■ EXCERPT ■
◇ ◇ ◇ ◇

Studio album by The Tragically Hip
- Released: June 6, 2000
- Recorded: 1999
- Studio: The Bathouse, Bath, Ontario
- Genre: Alternative rock
- Length: 51:40
- Label: Universal
- Producer: Steve Berlin; Mark Vreeken; The Tragically Hip;

The Tragically Hip chronology
| Phantom Power (1998) | Music @ Work (2000) | In Violet Light (2002) |

Singles from Music @ Work
- "My Music at Work" Released: May 4, 2000; "Lake Fever" Released: 2000; "The Completists" Released: 2000; "Freak Turbulence" Released: 2001;

= Music @ Work =

2000 studio album by the Tragically Hip

Music @ Work is the seventh studio album by Canadian rock band The Tragically Hip. The album was leaked via the internet six weeks before its official release in June, 2000. It won the 2001 Juno Award for Best Rock Album.

◇ ◇ ◇ ◇

■ PROBLEMS TO SOLVE ■
(a) According to the Music @ Work page, which award did the album win?
(b) Retype the Music @ Work page from "Singles from Music" up to and including "Best Rock Album.".

■ DATASET CONTENT ■
◇ ◇ ◇ ◇

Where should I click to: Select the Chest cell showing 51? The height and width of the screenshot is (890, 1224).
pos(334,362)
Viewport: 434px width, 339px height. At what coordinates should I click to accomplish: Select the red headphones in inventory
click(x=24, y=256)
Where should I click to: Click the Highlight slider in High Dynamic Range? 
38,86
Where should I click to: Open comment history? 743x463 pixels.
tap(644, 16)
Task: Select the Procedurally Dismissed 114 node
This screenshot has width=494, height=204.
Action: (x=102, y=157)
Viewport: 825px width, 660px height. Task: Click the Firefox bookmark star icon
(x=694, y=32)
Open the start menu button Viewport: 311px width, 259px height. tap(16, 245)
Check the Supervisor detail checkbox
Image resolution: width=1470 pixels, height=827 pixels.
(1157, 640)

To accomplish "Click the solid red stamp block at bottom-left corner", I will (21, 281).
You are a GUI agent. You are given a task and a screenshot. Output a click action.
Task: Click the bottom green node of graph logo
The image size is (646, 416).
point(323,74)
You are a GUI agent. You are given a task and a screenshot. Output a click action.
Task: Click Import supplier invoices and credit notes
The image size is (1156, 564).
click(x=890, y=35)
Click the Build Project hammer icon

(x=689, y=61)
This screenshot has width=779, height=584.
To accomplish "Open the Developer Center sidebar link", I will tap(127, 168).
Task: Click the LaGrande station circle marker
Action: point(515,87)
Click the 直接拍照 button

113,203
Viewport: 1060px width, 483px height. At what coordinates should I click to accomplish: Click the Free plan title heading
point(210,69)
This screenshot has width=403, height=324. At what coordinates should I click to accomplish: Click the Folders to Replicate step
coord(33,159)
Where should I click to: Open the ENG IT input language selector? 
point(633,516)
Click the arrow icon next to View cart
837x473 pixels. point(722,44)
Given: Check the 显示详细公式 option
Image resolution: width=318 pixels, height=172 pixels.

◇ ◇ ◇ ◇

■ EXPECTED RESPONSES ■
(a) The 2001 Juno Award for Best Rock Album.

(b)
Singles from Music @ Work
- "My Music at Work" Released: May 4, 2000; "Lake Fever" Released: 2000; "The Completists" Released: 2000; "Freak Turbulence" Released: 2001;

= Music @ Work =

2000 studio album by the Tragically Hip

Music @ Work is the seventh studio album by Canadian rock band The Tragically Hip. The album was leaked via the internet six weeks before its official release in June, 2000. It won the 2001 Juno Award for Best Rock Album.